Finding Meaning

“He who has a why to live can bear with almost any how” (Nietzsche)

I sent the above quote to friend of mine who is suffering enormously, trying to help him in the only way I know, by giving him my support, understanding and unconditional friendship.

It took me a couple of days to write the letter to him, not knowing what to say and how to express myself. I asked myself many questions, such as: “What can we say to a person with terrible pain, both physical and mental? Are we playing the role of God by trying to heal or to rescue them? Do we have the power to heal friends with a letter of encouragement? Can we really help someone with just good and honest advice?”

I have no answers to all these questions; I am just an ordinary person who is trying to do something to alleviate my friend’s suffering. Not an easy task! I wonder what power we have, other than good will, to help someone who is suffering.

I know that logotherapy, the scientific work and legacy of Dr Viktor Frankl (1905 ~ 1997) can help us to cope with bad circumstances. Logotherapy, as indicated by its name deals with a meaning-centered psychology, and views man’s orientation toward ultimate meaning as a human phenomenon rather than anything divine.

Dr. Frankl’s method is of finding meaning in all forms of existence, even the most difficult ones, and thus a reason to continue living persists. He believes that life has meaning under all circumstances even the most miserable ones. Dr. Viktor Frankl, the internationally renowned psychiatrist who endured 3 years of unspeakable horror in the Nazi death camps, knows how to heal our souls and give us a reason to live. At the death camps he lost his father, mother, wife, and brother.

How could he find life worth living after suffering from hunger, cold, and brutality, while expecting to be exterminated? I knew, if anyone, HE could help with his profound compassion. The motto of logotherapy is: If there is a purpose in life at all, there must be a purpose in suffering and in dying, because suffering is only one aspect of human existence.

Could we give this statement as a pill to a patient in need of medication? Of cause not. But we are responsible for what we do, whom we love, and how we suffer. We have no obligation and no right to force anyone to do something against their will. The only thing we can do is to explain that no man can ever know what life still holds in store for him, or what magnificent hour may still await him. There is always hope, in one way or another. Hope that human life can be fulfilled not only in creating and enjoying, but also in suffering.

“Whoever has a reason for living endures almost any mode of life” says Nietzsche.

Interestingly, unconditional faith in unconditional meaning may turn complete failure into a heroic triumph, and that is a triumph of man’s power to do something under and against any circumstances. Logotherapy has proclaimed the rule that the game does not require us to win at all costs, but it does demand that we never give up the fight.

I hope I will be successful in conveying to you that despite our crumbling of traditions, life holds a meaning for each and every individual. To teach people to find meaning, that meaning must be specific and personal, a meaning which can be realized by one person alone. If we practice these principles, we will be able to help people live under all conditions!

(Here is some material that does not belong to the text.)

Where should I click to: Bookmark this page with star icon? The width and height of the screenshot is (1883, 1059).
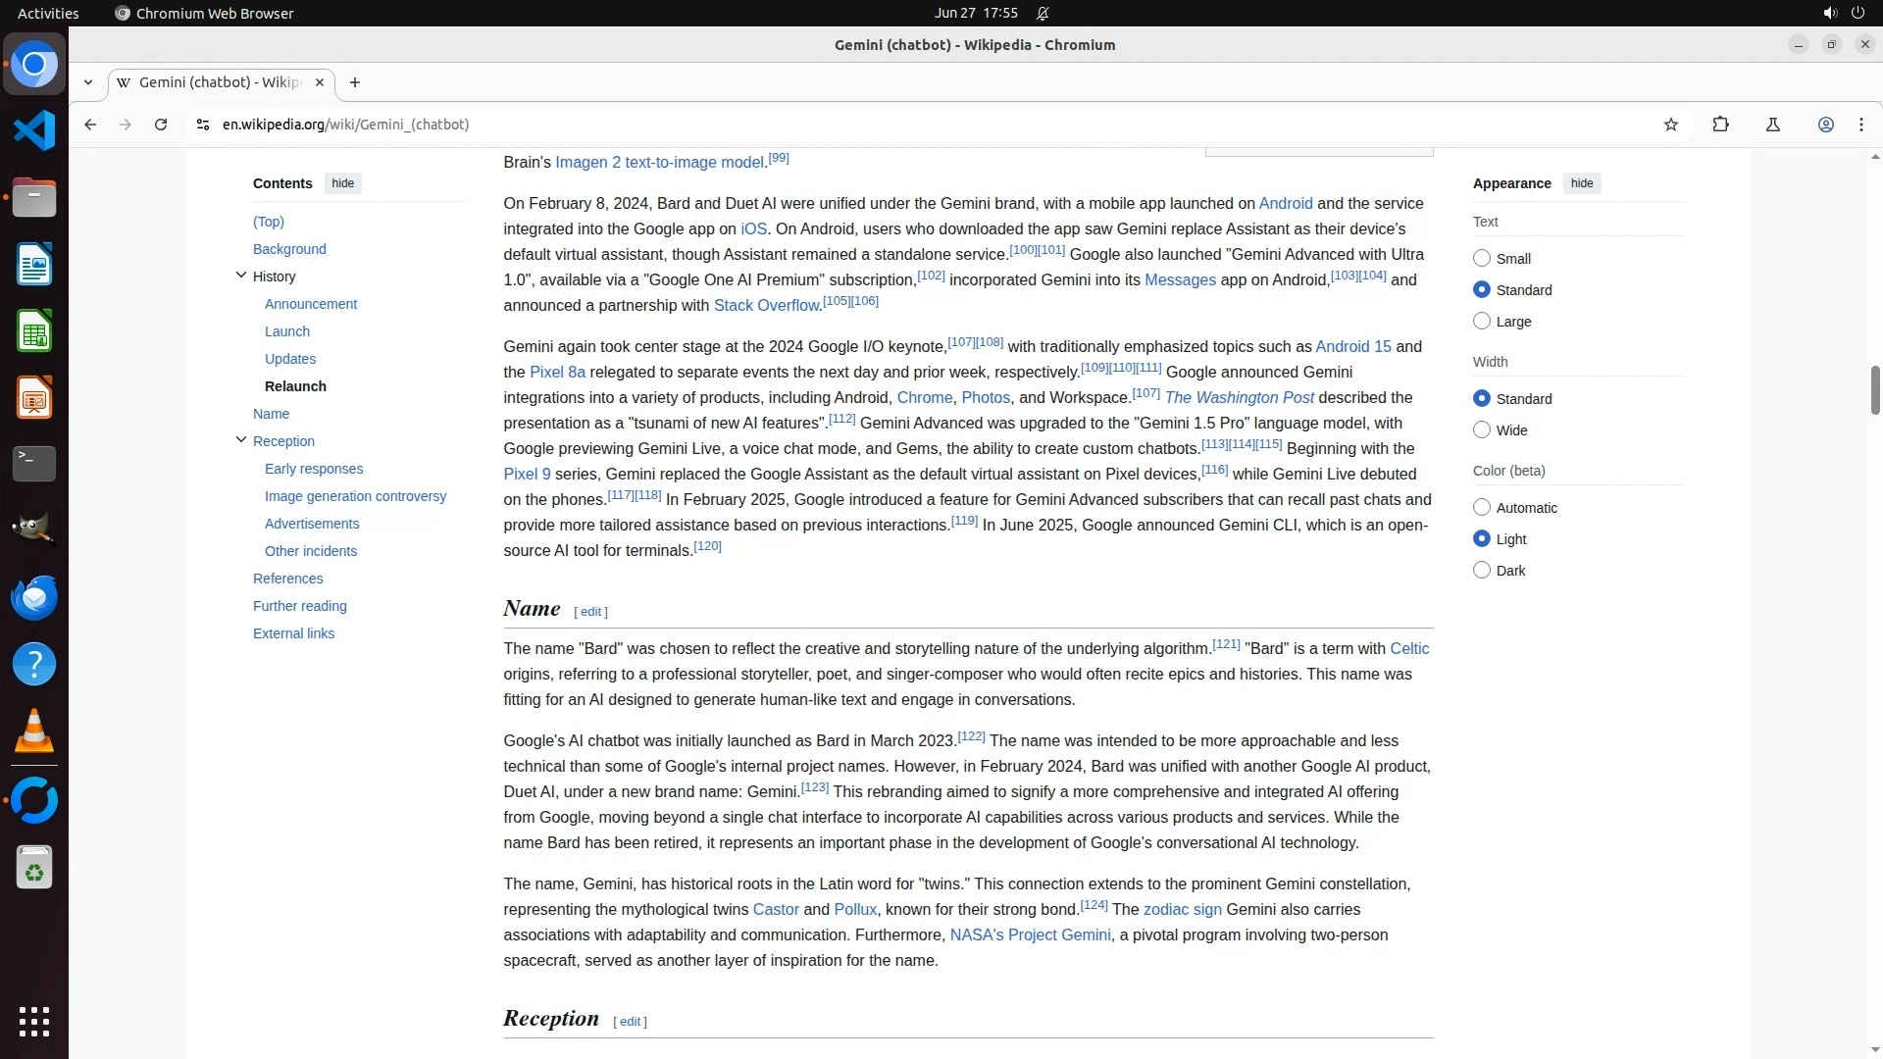coord(1671,125)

We have just one problem here; meaning must be found; it cannot be given. People always expect and look for meaning from others, but that is wrong. There is no prescription on how to find meaning! There is no man on earth who can do it for you! With meaning in our hands, we will be able to survive the worst conditions; we can learn how from Dr. Frankl’s experience who knew that life never ceases to have a meaning. The quest for meaning has actual survival value.

“But even a man, says Dr. V. Frankl, who finds himself in the greatest distress, in which neither activity nor creativity can bring values to life, nor experience give meaning to it – even such a man can still give his life a meaning by the way he faces his fate, his distress. By taking his unavoidable suffering upon himself he may yet realize values”

Yes, in just such a way, in which a person accepts his destiny, and in his courage in suffering, he manifests his human fulfillment and meaningfulness. We need to teach ourselves not to ask what do we expect from life, but what does life expect from us. That is what we mean by the meaningfulness of life, a life with a purpose to live for.

We must accept our destiny as we accept anything else in our everyday life. No man can escape his personal destiny; destiny is part of life. One, who accepts that, has found his meaning and his way of living with courage, and the courage to suffer, too.

Once again, the exceptional therapist Dr. Viktor Frankl knows what to say: “The right kind of suffering – facing your fate without flinching – is the highest achievement that has been granted to man”. How simple and powerful this statement is! A great man, Dr. Viktor Frankl, has left us in 1997, leaving us with a powerful coping tool: logotherapy. Let us not forget him or his message!